◆ **What is being asked**:
Pick out each line in the entries below that contains the word "icon" and copy those lines. Case counts.

◆ **Data shown**:
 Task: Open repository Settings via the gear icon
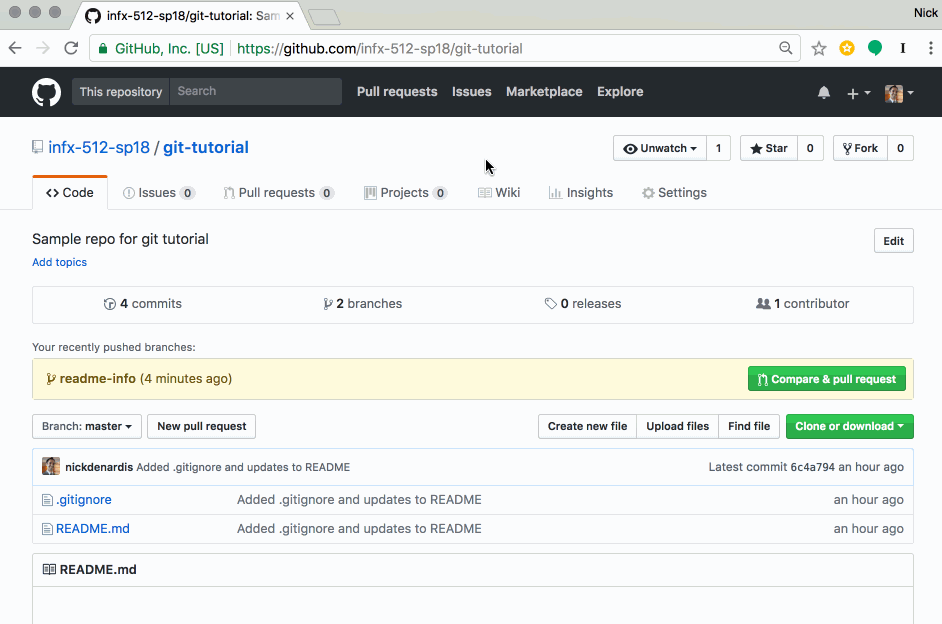pos(646,192)
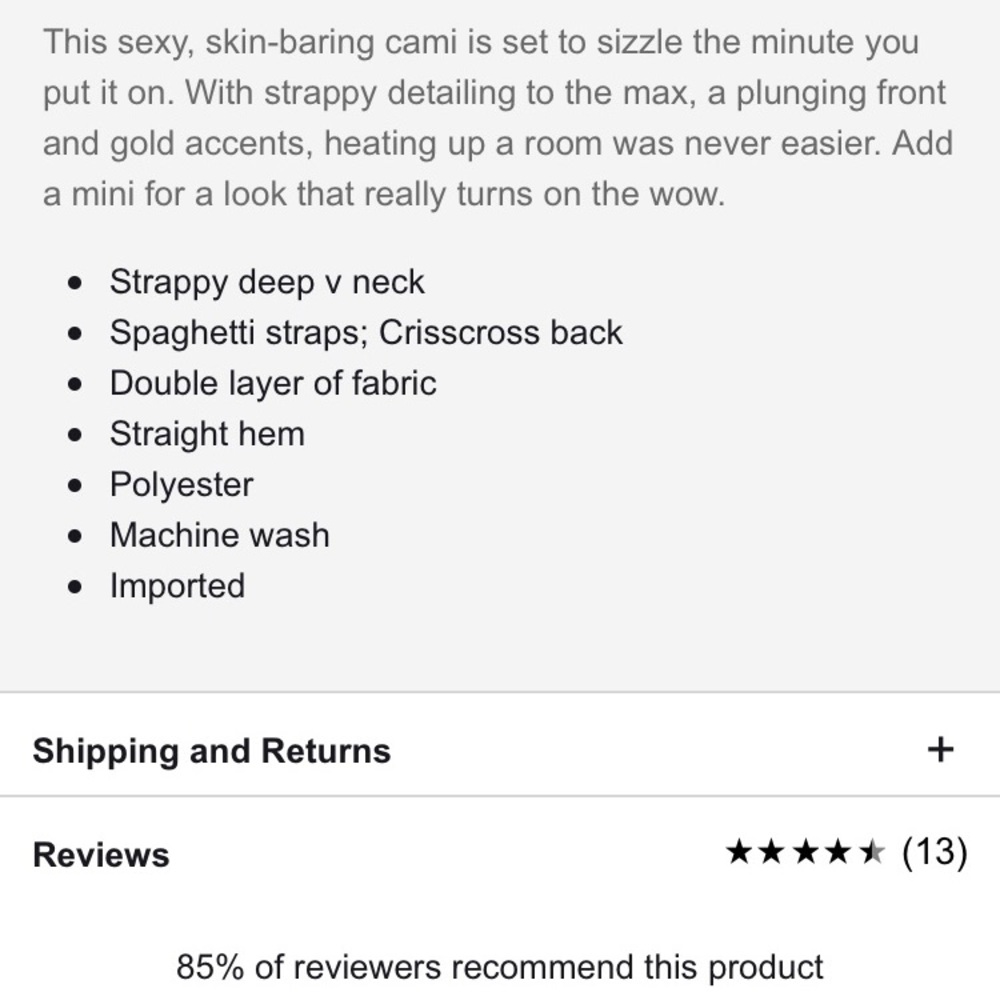Click the half-filled fifth rating star
The height and width of the screenshot is (1000, 1000).
pyautogui.click(x=871, y=853)
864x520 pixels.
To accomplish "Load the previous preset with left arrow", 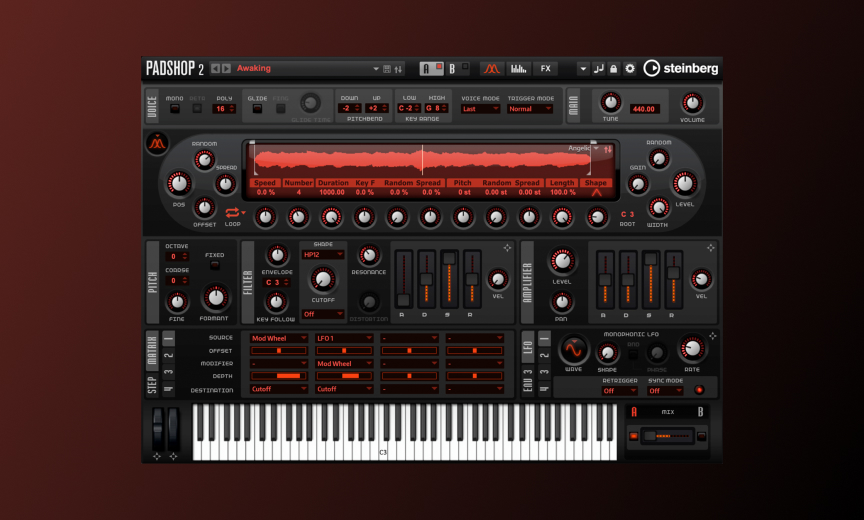I will coord(215,69).
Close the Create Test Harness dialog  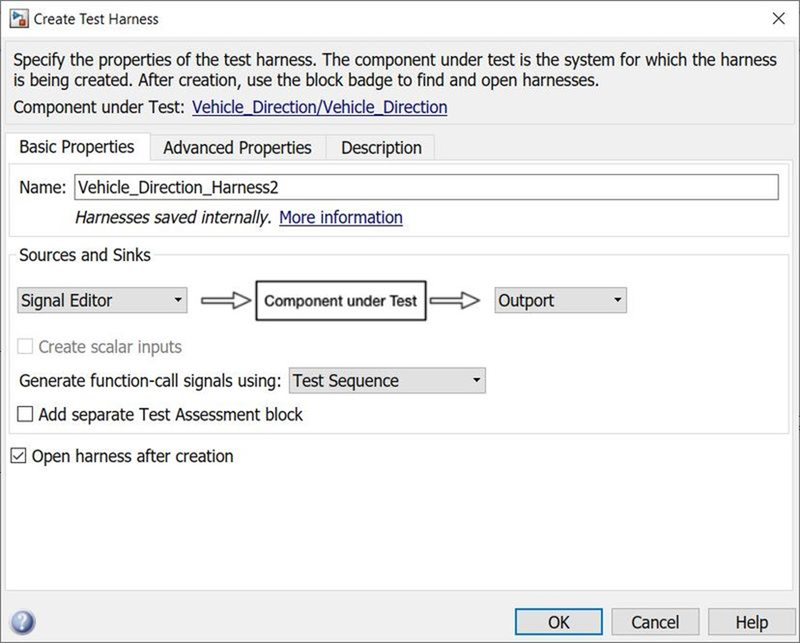click(x=779, y=19)
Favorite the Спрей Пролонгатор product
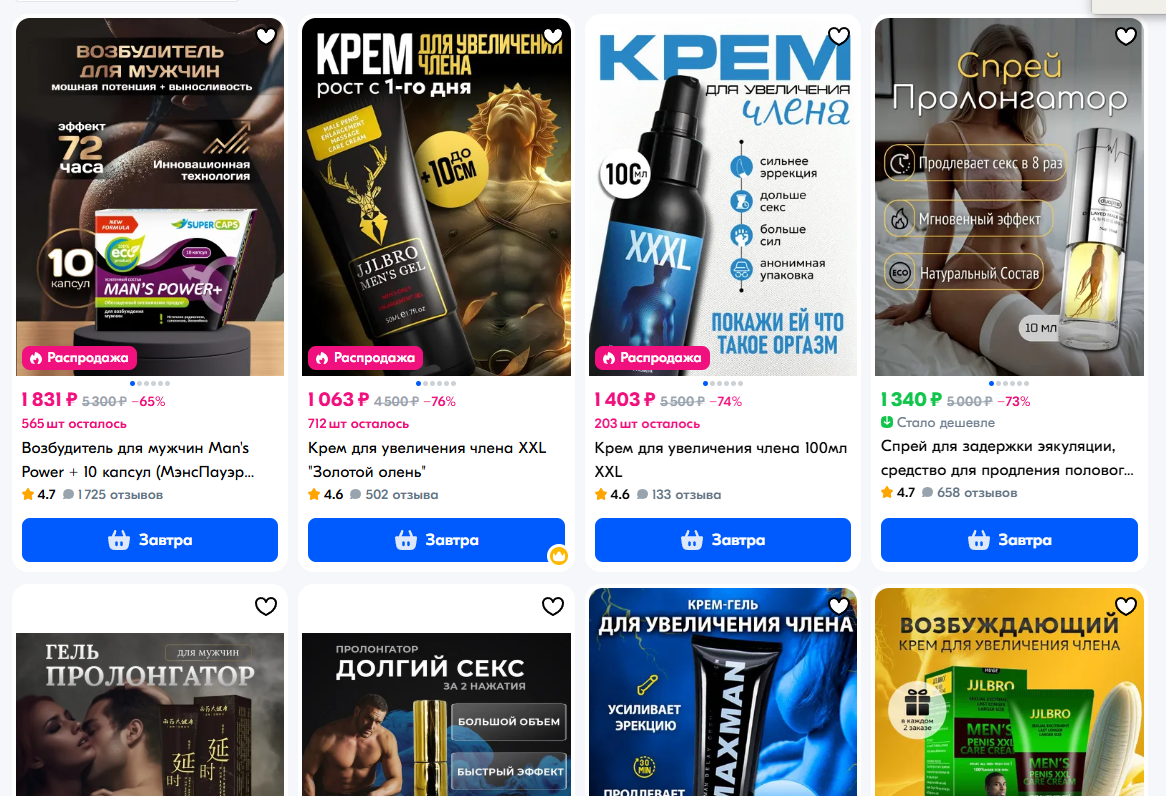 [1126, 35]
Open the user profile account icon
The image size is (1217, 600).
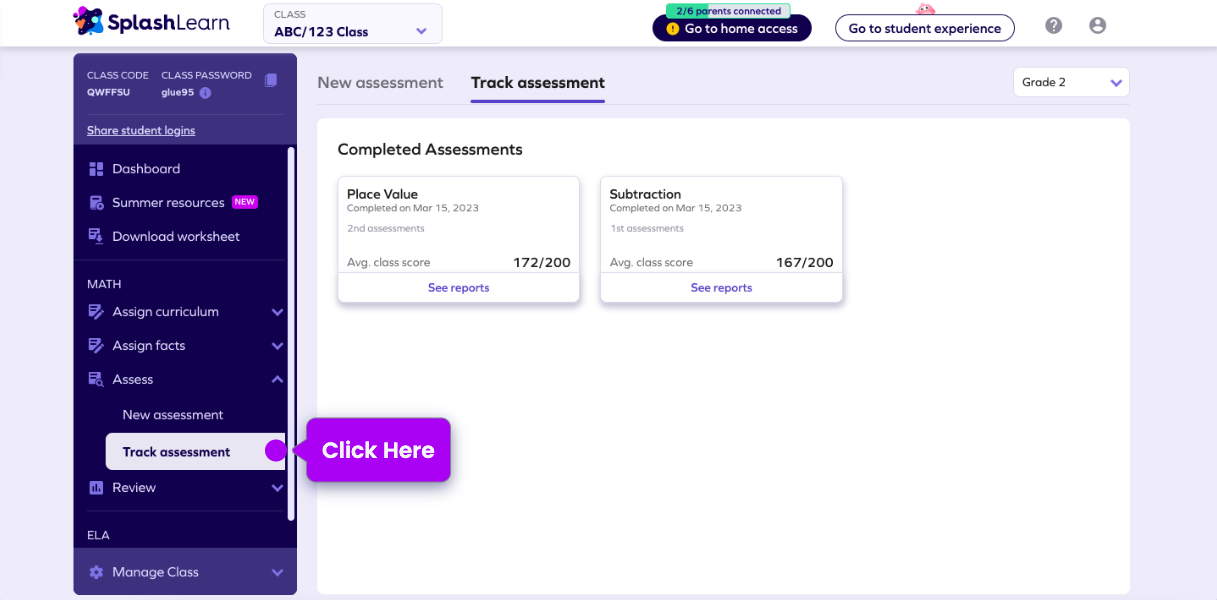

◆ **Result**:
 Task: Open repository Settings via the gear icon
Open the user profile account icon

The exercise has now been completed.